* _TASK PROMPT_
Using the data that follows, output only the lines from the line with "Screen dimensions: 608x210" up to and including the line with "Click the CDT column header", exactly, leaving pictures aside.

RECORDS FOR THIS EXERCISE Block Start

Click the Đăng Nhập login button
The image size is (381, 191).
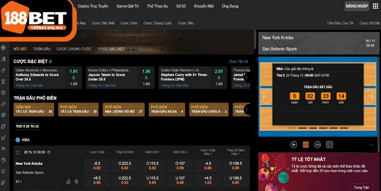tap(357, 6)
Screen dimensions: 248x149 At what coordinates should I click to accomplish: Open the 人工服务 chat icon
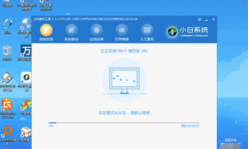[147, 30]
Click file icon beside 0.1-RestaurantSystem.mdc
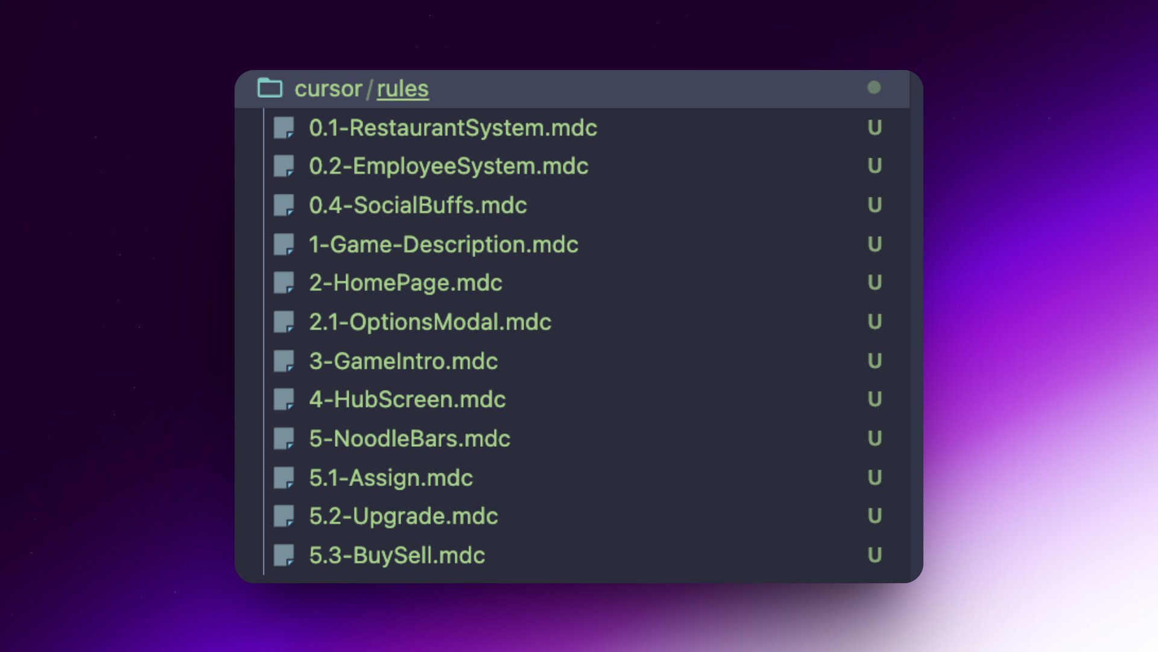The width and height of the screenshot is (1158, 652). [x=284, y=128]
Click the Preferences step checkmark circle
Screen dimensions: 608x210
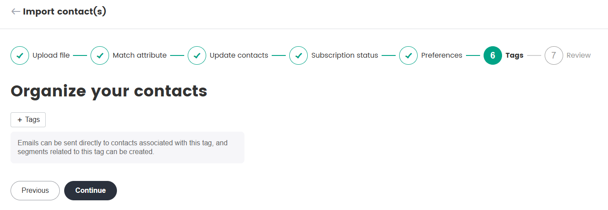(x=408, y=55)
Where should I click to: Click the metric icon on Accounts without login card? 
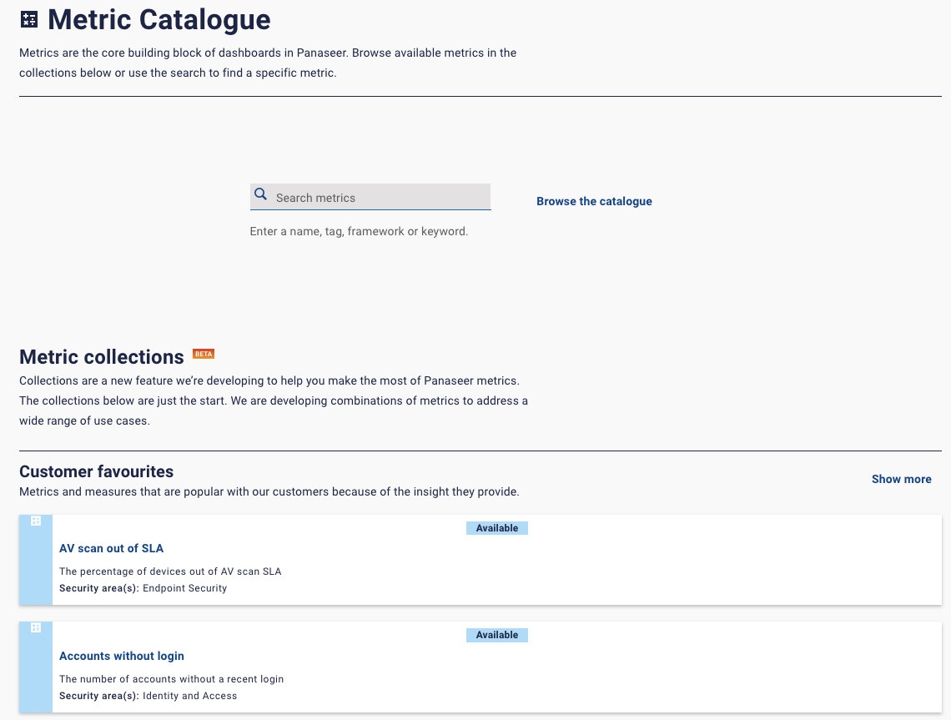tap(36, 627)
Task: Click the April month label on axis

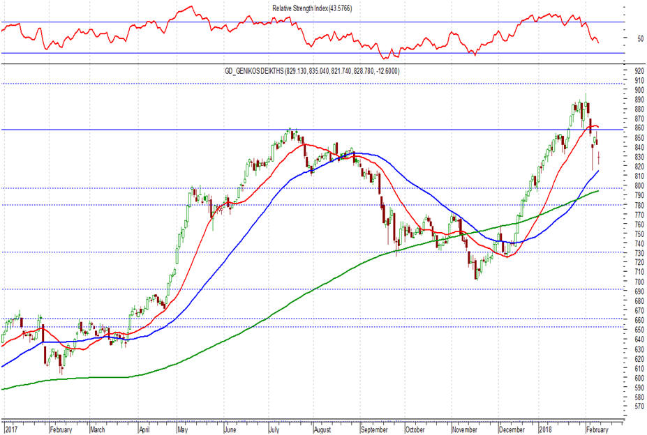Action: [x=144, y=429]
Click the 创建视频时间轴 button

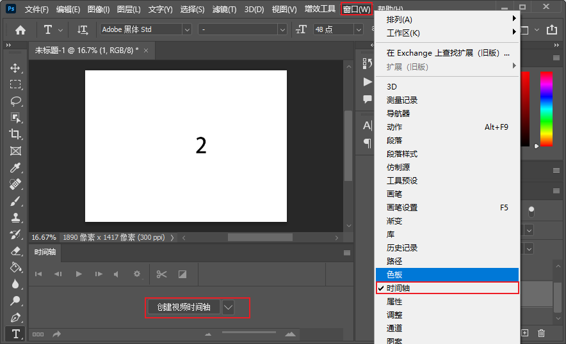coord(184,307)
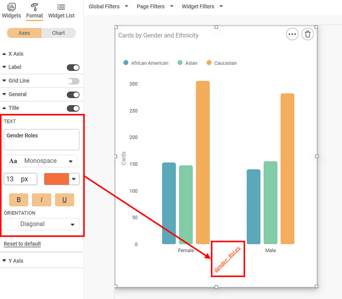Click Reset to default link
342x299 pixels.
pyautogui.click(x=22, y=244)
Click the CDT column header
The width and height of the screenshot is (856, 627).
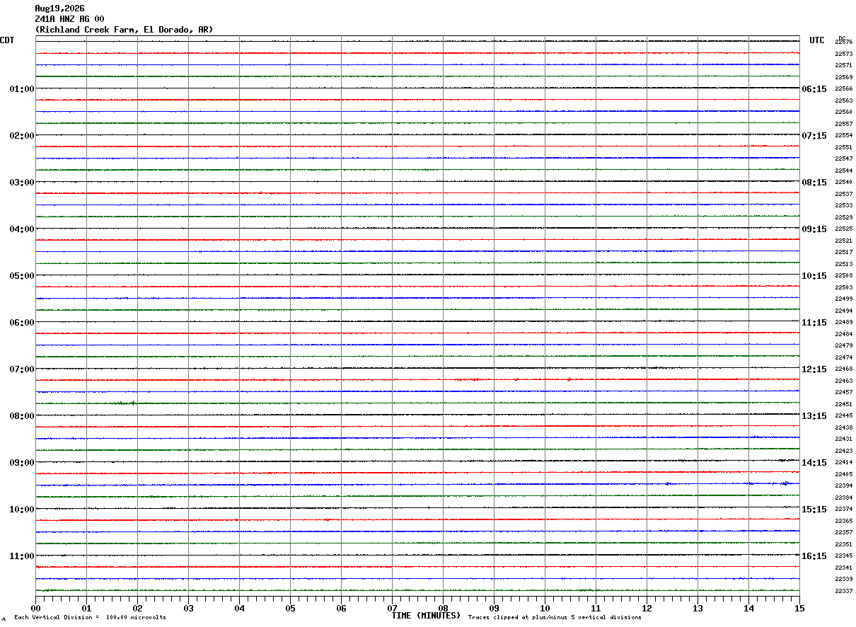pyautogui.click(x=7, y=40)
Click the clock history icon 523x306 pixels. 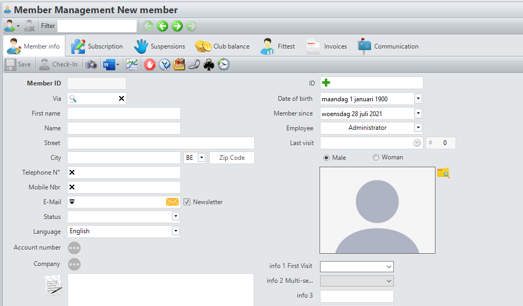(x=224, y=64)
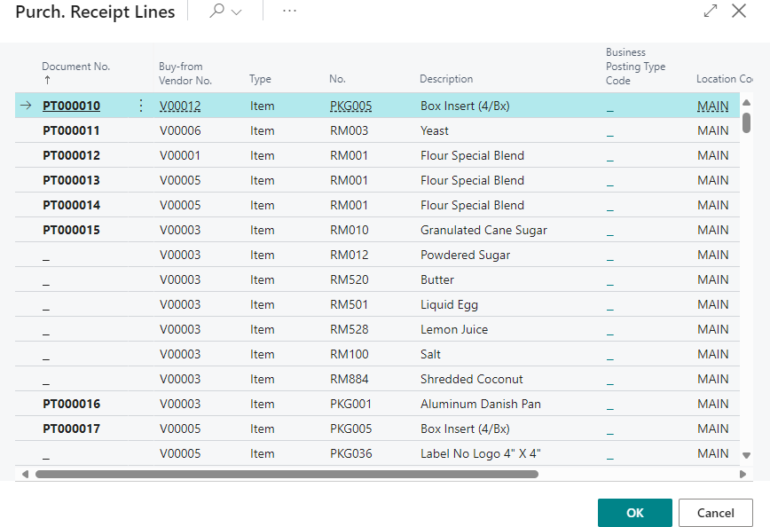Click the Description column header
The image size is (770, 527).
[x=446, y=79]
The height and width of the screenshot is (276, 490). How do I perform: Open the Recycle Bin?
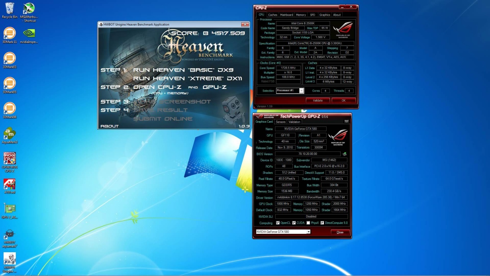point(10,9)
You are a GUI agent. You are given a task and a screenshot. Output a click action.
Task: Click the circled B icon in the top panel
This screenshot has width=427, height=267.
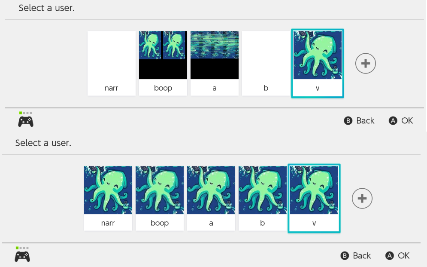pos(348,120)
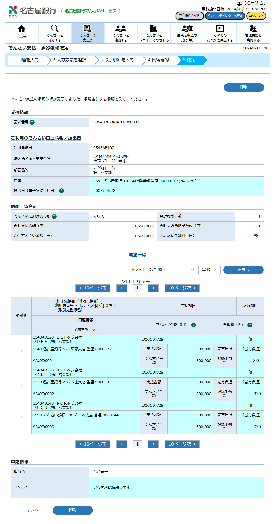This screenshot has height=524, width=275.
Task: Click 再表示 to refresh the list
Action: click(x=243, y=270)
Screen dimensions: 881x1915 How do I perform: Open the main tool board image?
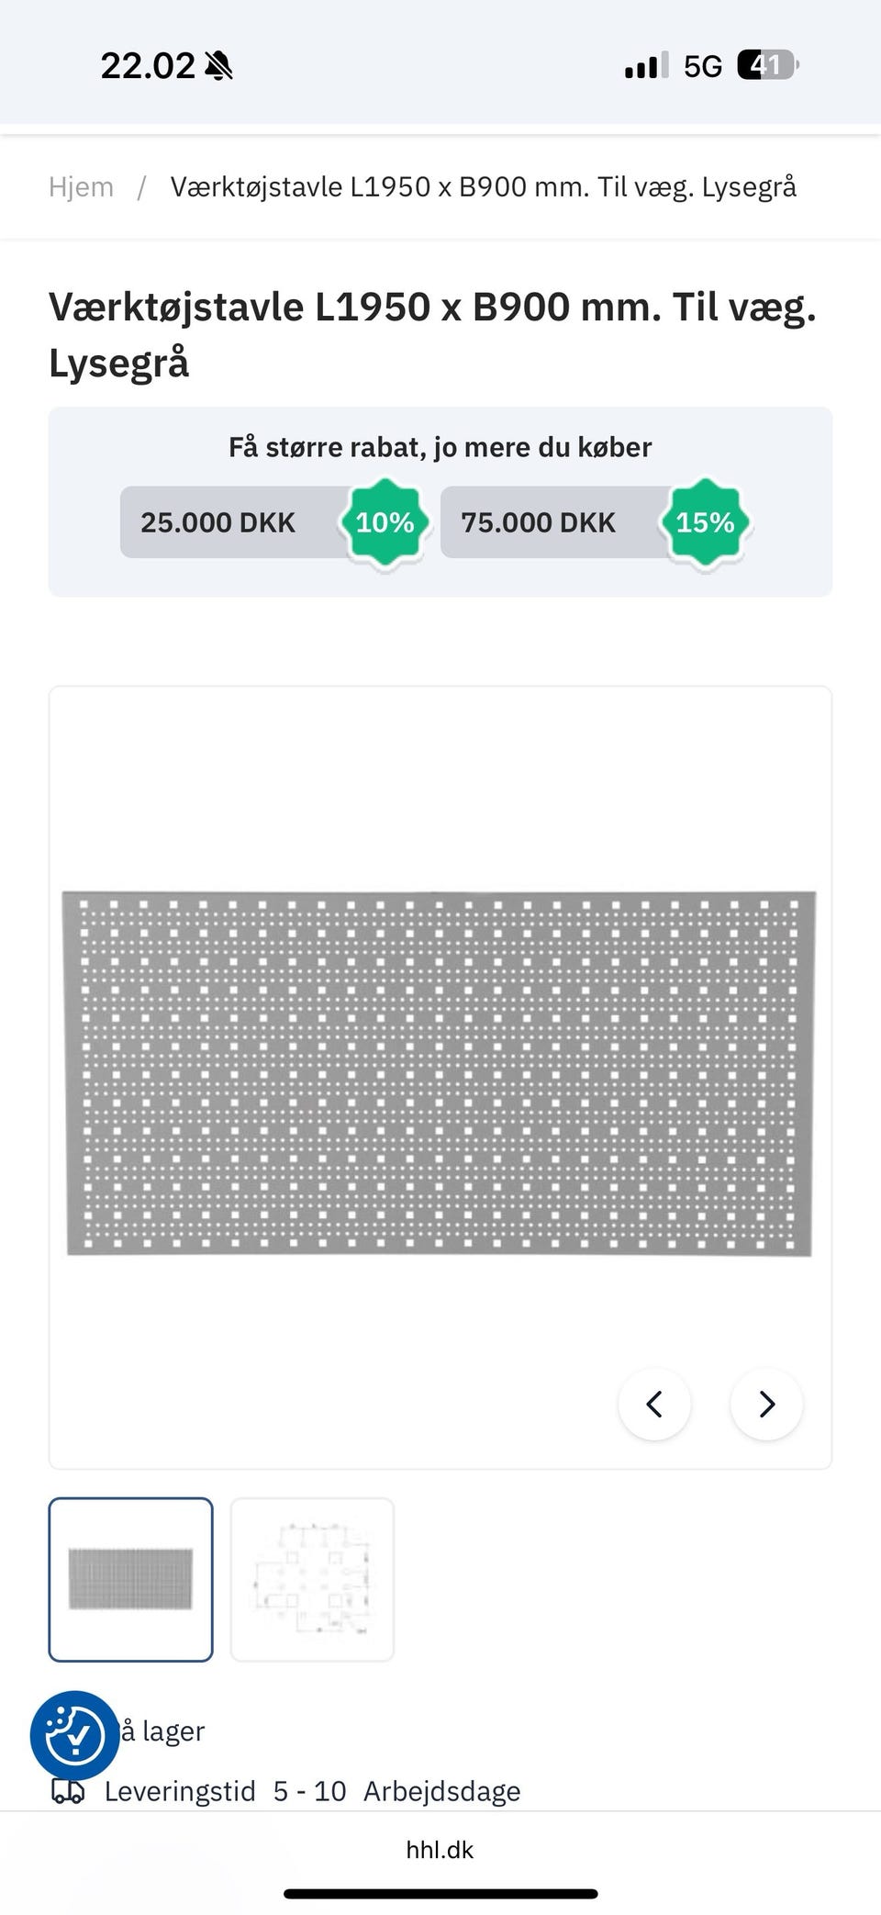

RECORDS FOR THIS EXERCISE Block End

* _REPLY_
Screen dimensions: 608x210
(x=408, y=55)
Where should I click to: Click the metric icon on Accounts without login card? 
tap(36, 627)
Task: Click the April month label on axis

Action: [x=144, y=429]
Click the 创建视频时间轴 button

coord(184,307)
Click Reset to default link
342x299 pixels.
pyautogui.click(x=22, y=244)
Click the CDT column header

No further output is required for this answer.